Loeb leads as Dakar Rally reaches Argentina
The Dakar Rally raced back into Argentina earlier today with Sebastien Loeb delivering a burst of pace that has secured the rally lead on the 492km eighth stage from Uyuni in Bolivia to the town of Salta.
Loeb’s victory in today’s stage — by more than three and a half minutes from Peugeot team-mate and fellow Frenchman Stephane Peterhansel — has put the nine-time world rally champion into the lead of the fortnight-long race through South America.
Loeb now leads the rally by 1m 38s from defending champion Peterhansel and the trio of V6 diesel powered Peugeot 3008DKR racers again holds the top three positions with Cyril Despres (France) regaining third place, but now 17m 17s behind Loeb.

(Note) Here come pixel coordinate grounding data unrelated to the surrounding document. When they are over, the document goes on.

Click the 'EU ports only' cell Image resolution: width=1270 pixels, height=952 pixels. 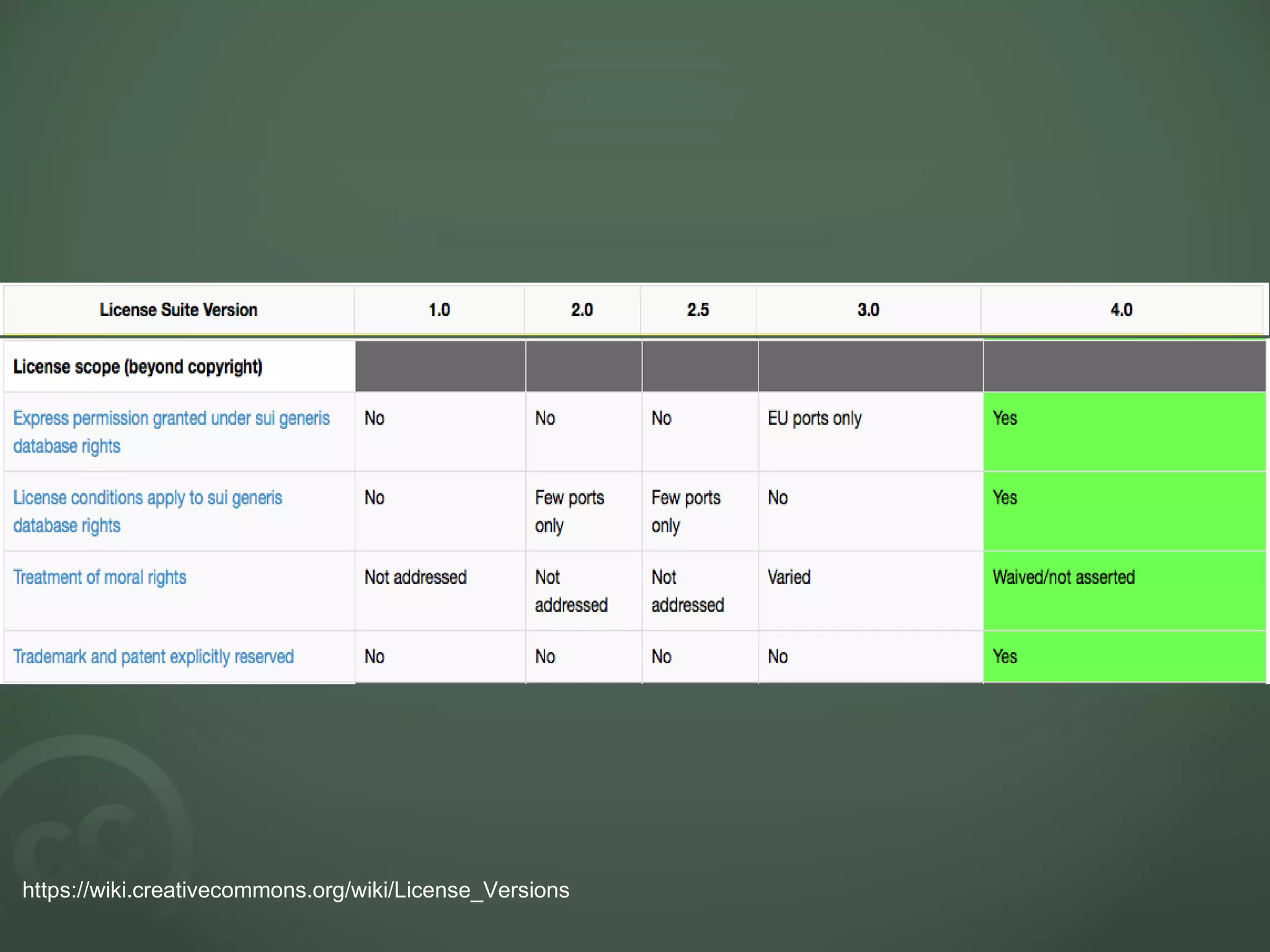(x=814, y=419)
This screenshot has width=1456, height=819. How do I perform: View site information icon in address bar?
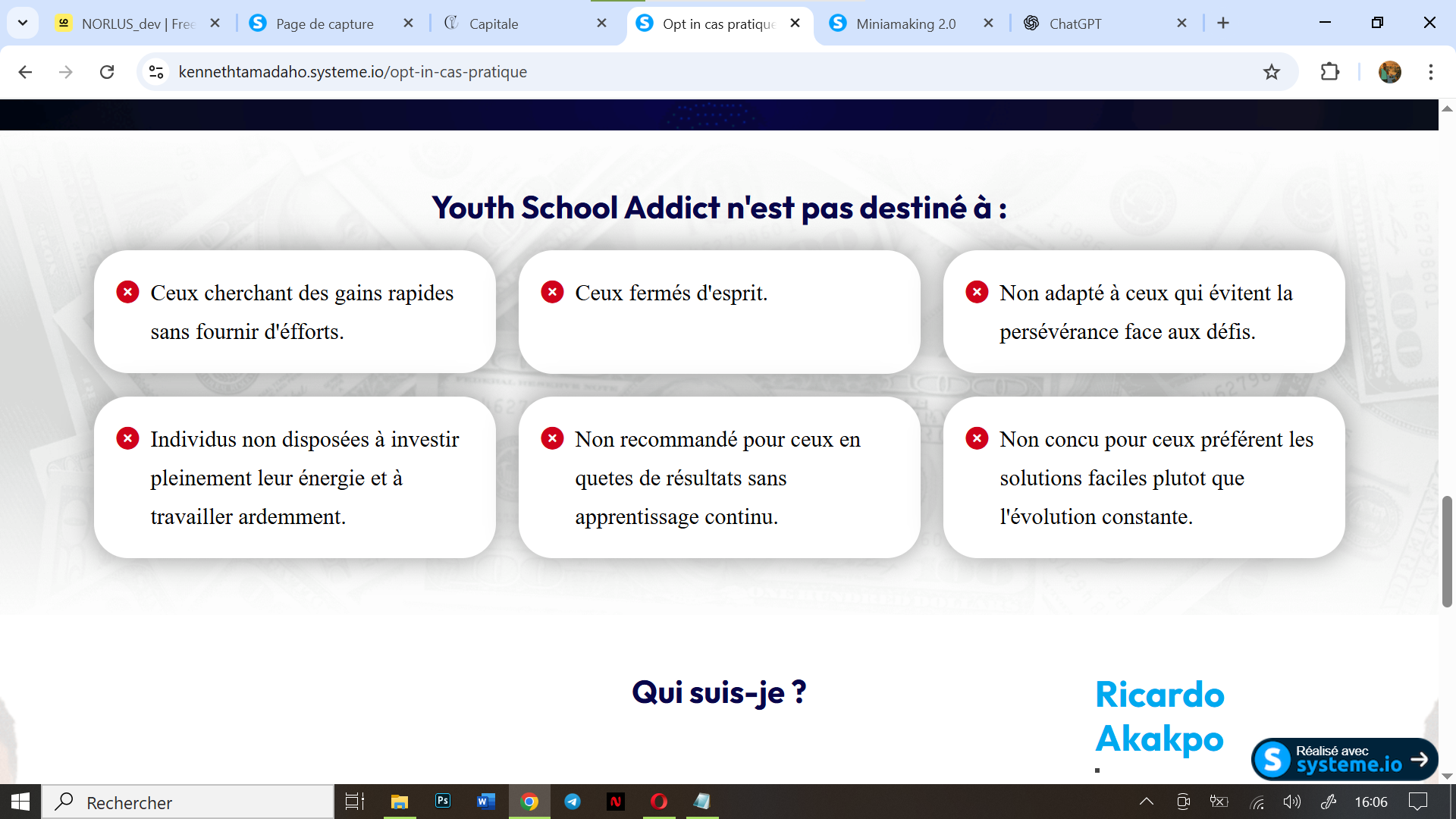click(x=156, y=72)
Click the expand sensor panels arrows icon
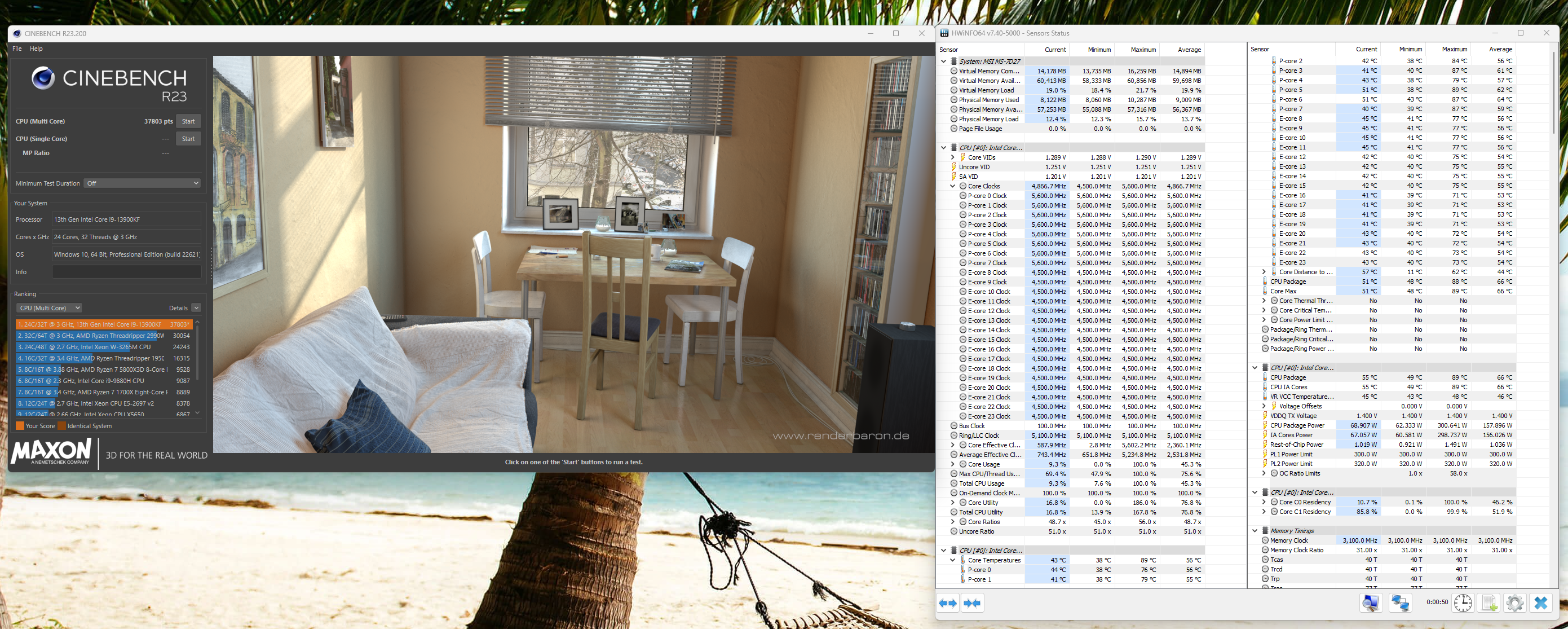 click(x=948, y=603)
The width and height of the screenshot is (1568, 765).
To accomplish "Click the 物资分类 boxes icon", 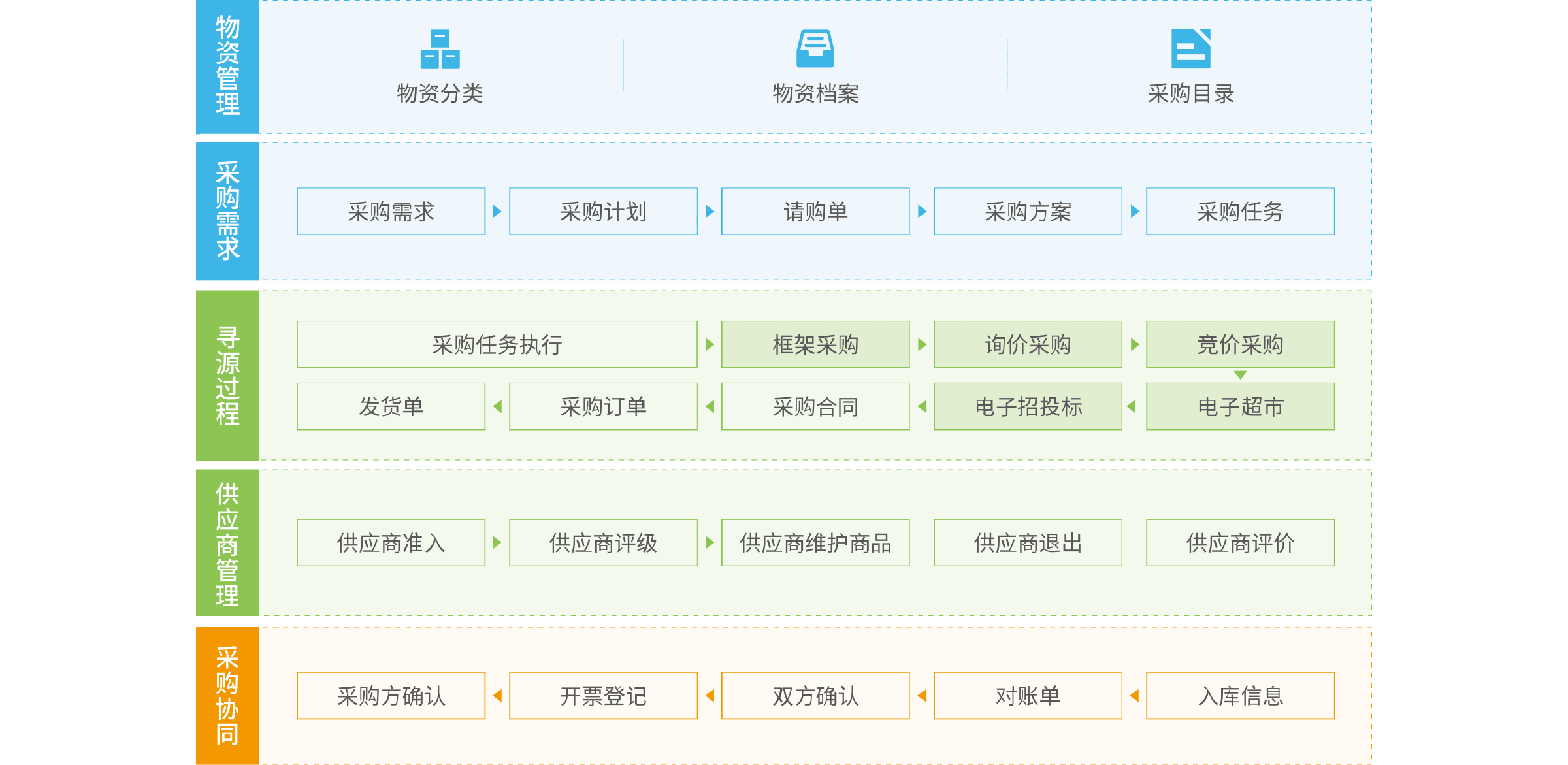I will 440,49.
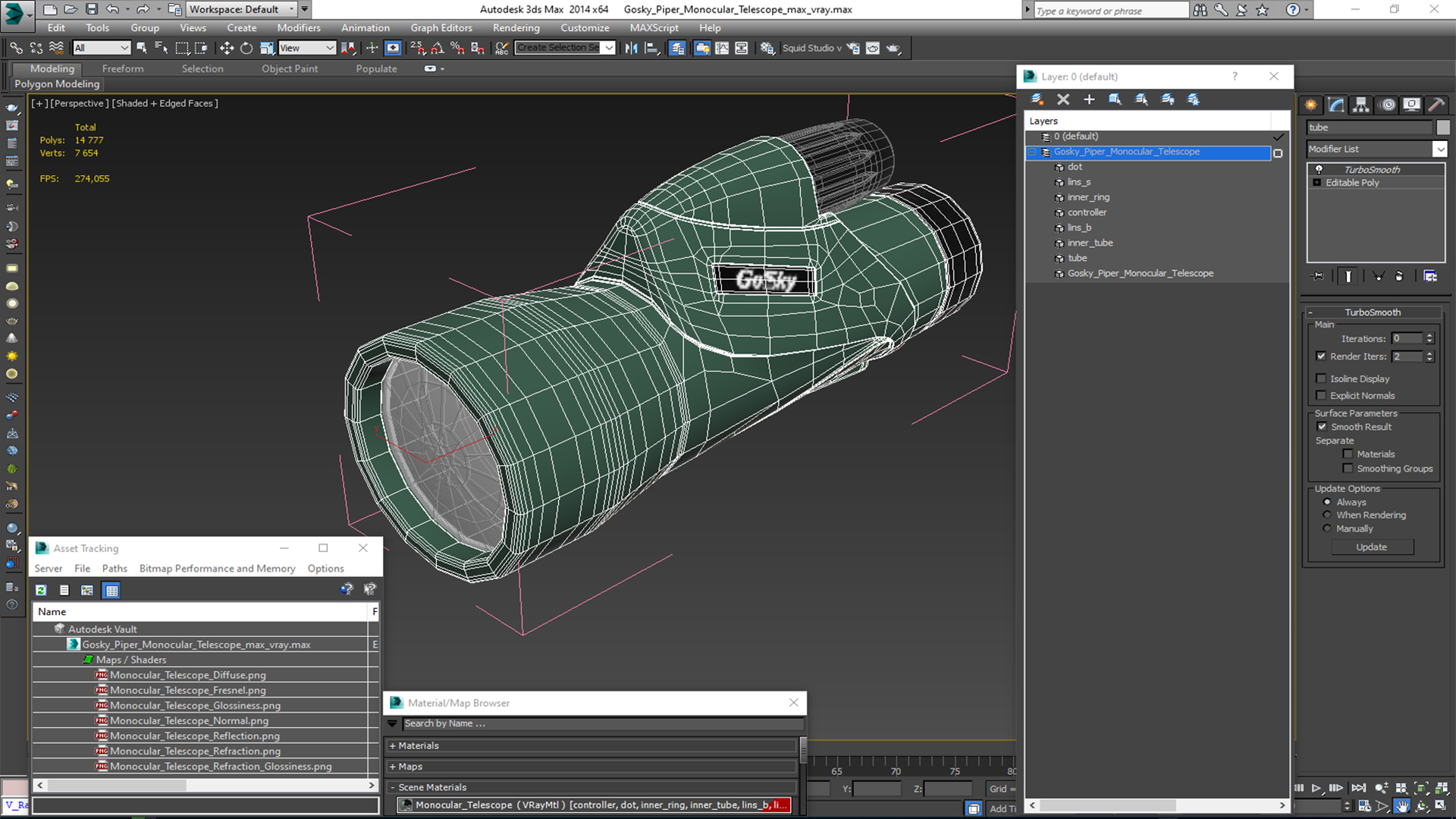Screen dimensions: 1456x819
Task: Click the Update button in TurboSmooth
Action: 1371,547
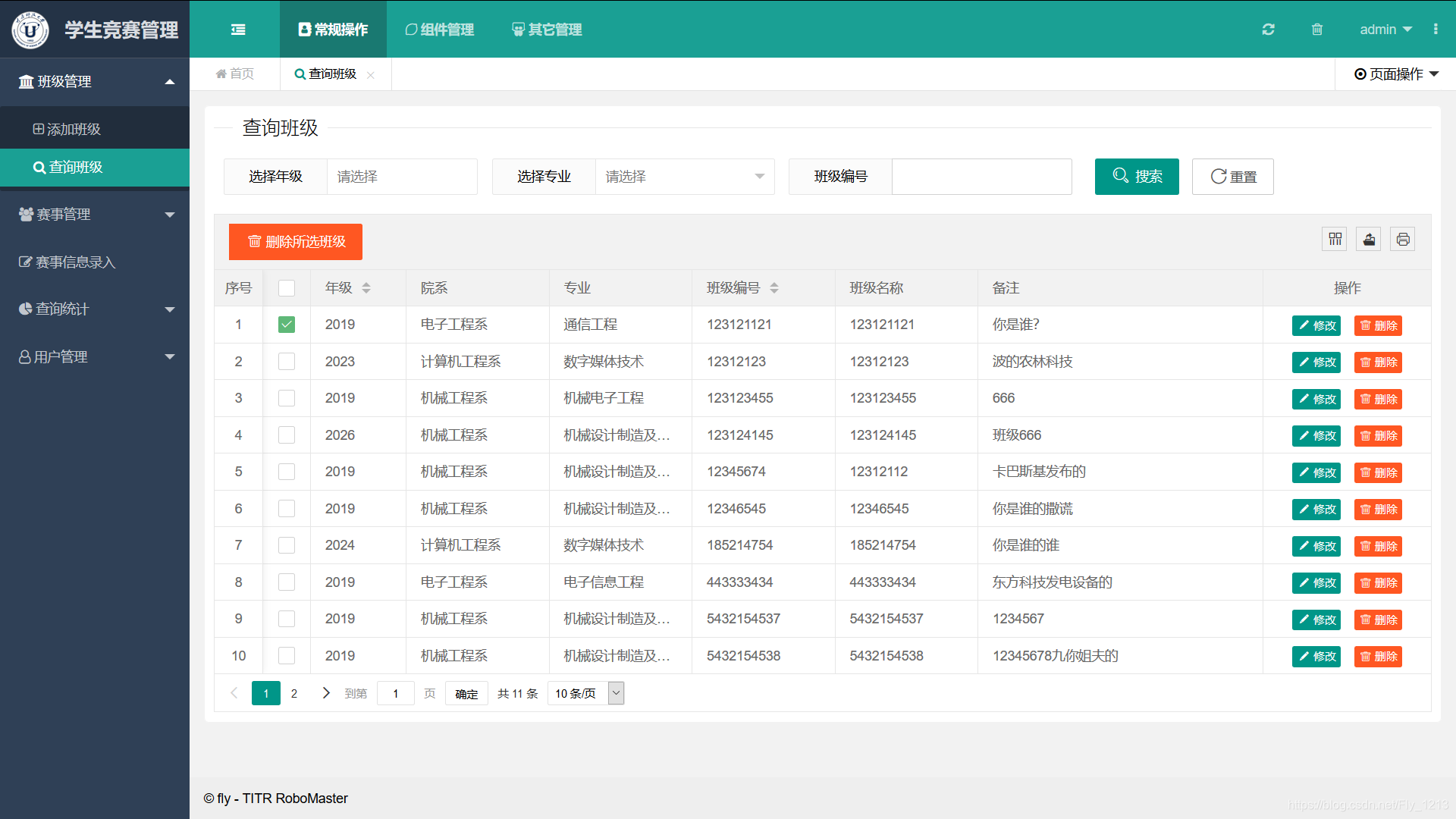Open the 选择专业 dropdown
The image size is (1456, 819).
point(684,177)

Spaniard Nani Roma (Toyota Hilux) who had been the closest threat to the Peugeots has struggled to seventh fastest time in today’s stage and slipped to fourth again behind Despres.
Finland’s Mikko Hirvonen (X-Raid Mini) was fourth in today’s stage and remains in fifth position overall ahead of the Toyota Hilux of Giniel de Villiers (South Africa).
In the motorcycle category Honda’s Joan Barreda Bort (Spain) won today’s stage but KTMs rally leader Sam Sunderland (GB) continued to manage his advantage at the front of the bike field.
With second placed Pablo Quintanilla (Husqvarna) of Chile losing time today Sunderland stretched his rally lead to 20m 58s while French rider Adrien van Beveren (Yamaha) continues in third place and has closed up to 7m 51s behind Quintanilla.
KTM riders Matthias Walkner (Austria) and Gerard Farres Guell (Spain) complete the top five.
Crews in the truck category only contested the first part of today’s stage. The leaderboard now sees the Russian Kamaz Master team running in formation at the front with Dmitry Sotnikov (above) holding a lead of 1m 46s over team-mate Eduard Nikolaev but defending champion Gerard De Rooy (Netherlands) has his IVECO Powerstar only 2m 20s behind the leading Kamaz.
Stage nine from Salta to Chilecito travels 977km and could prove decisive as almost the entire 406km competitive section is offroad and will require precise navigation.